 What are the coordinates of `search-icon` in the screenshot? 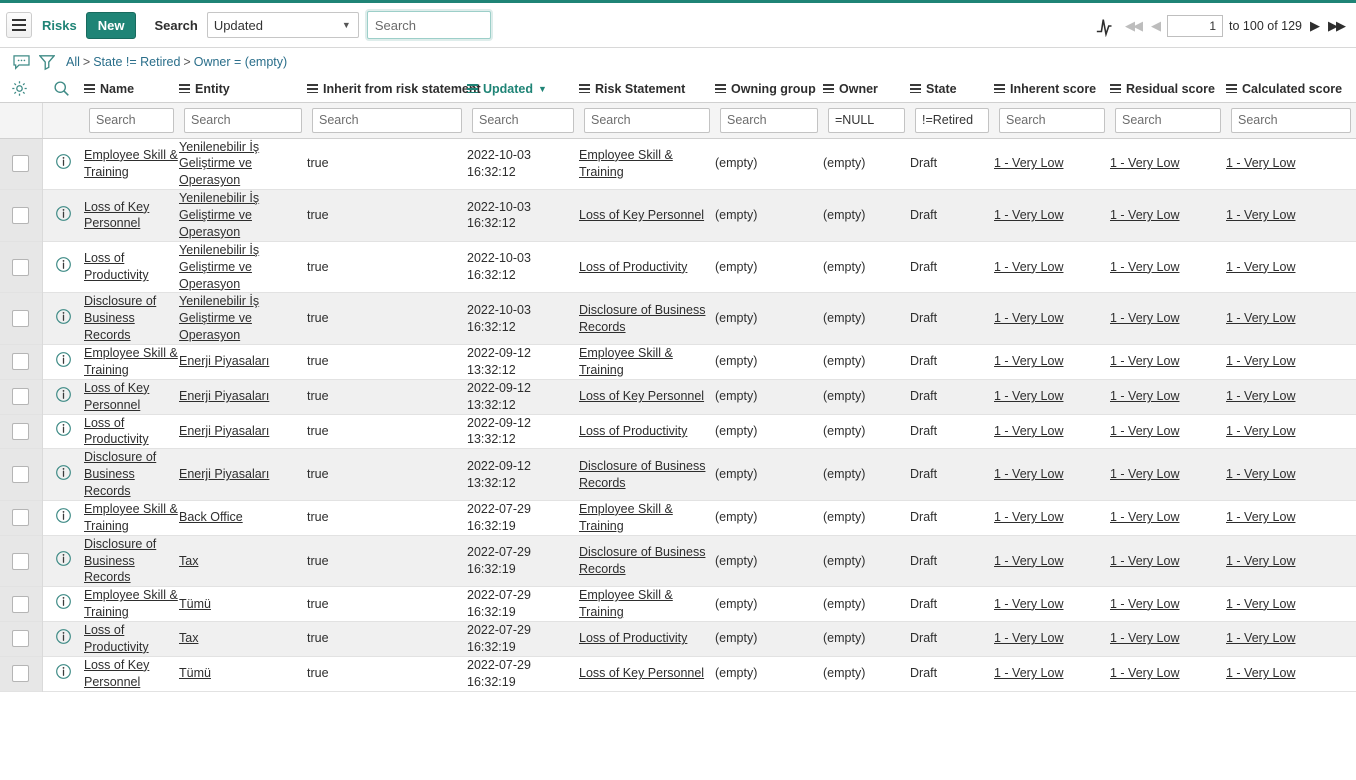 It's located at (62, 88).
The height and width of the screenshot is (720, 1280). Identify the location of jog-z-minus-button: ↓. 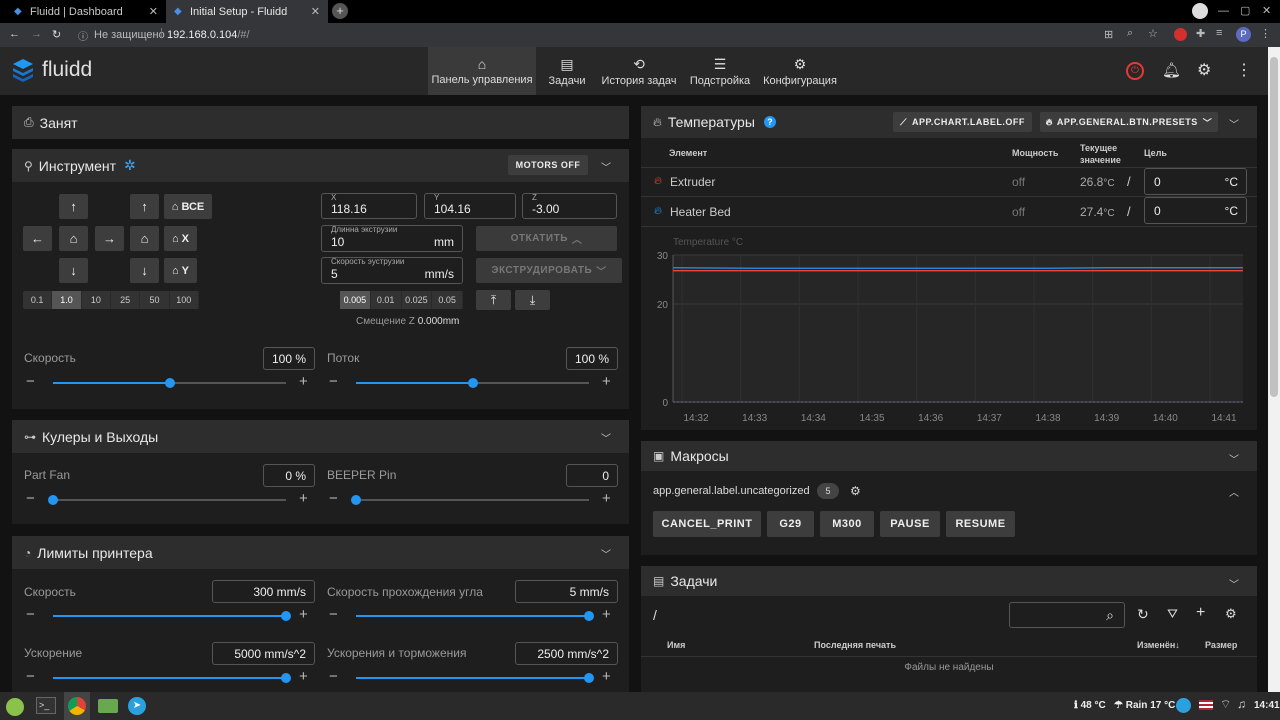
(144, 270).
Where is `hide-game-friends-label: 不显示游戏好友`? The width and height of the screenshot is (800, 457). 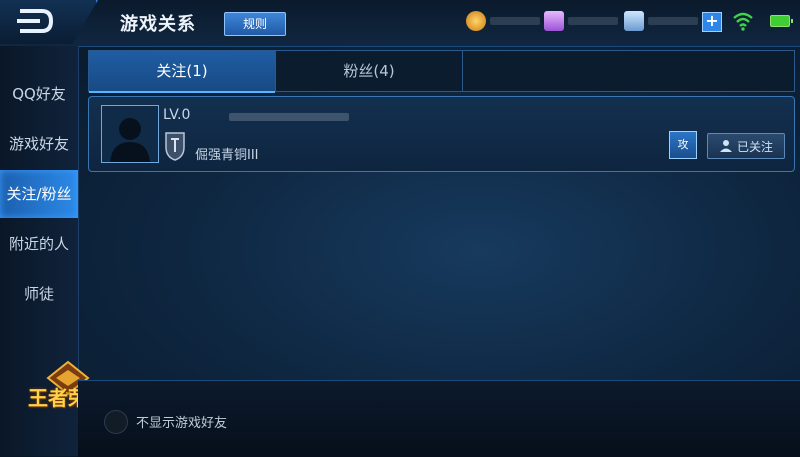
hide-game-friends-label: 不显示游戏好友 is located at coordinates (182, 424).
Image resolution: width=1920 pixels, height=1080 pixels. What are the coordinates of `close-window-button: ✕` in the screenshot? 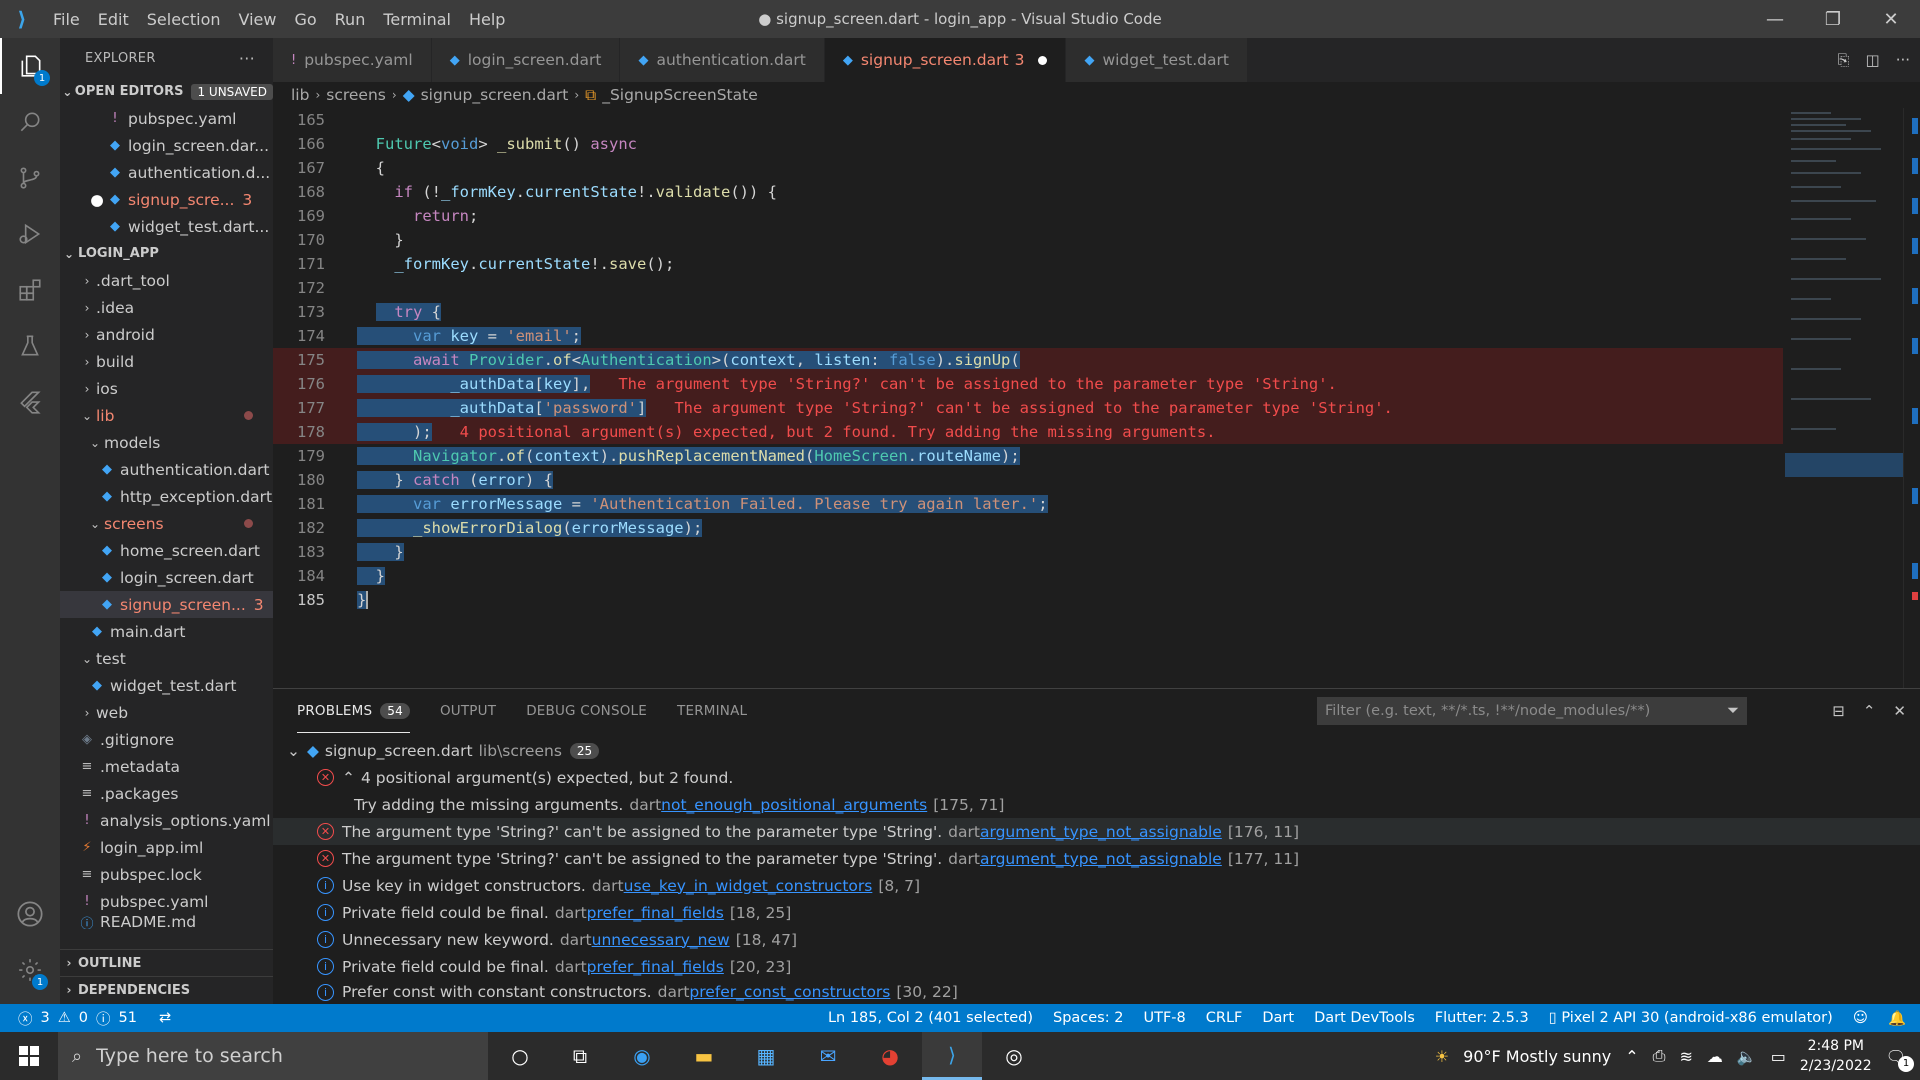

§ Brief: Render the data from the line containing "is (800, 457)." to the line containing "hide-game-friends-label: 不显示游戏好友 is", inclusive, as a JSON list of strings with one string per line, omitting blank lines and the pictures.

§ Response to the exercise:
[
  "Where is `hide-game-friends-label: 不显示游戏好友`? The width and height of the screenshot is (800, 457). ",
  "hide-game-friends-label: 不显示游戏好友 is located at coordinates (182, 424)."
]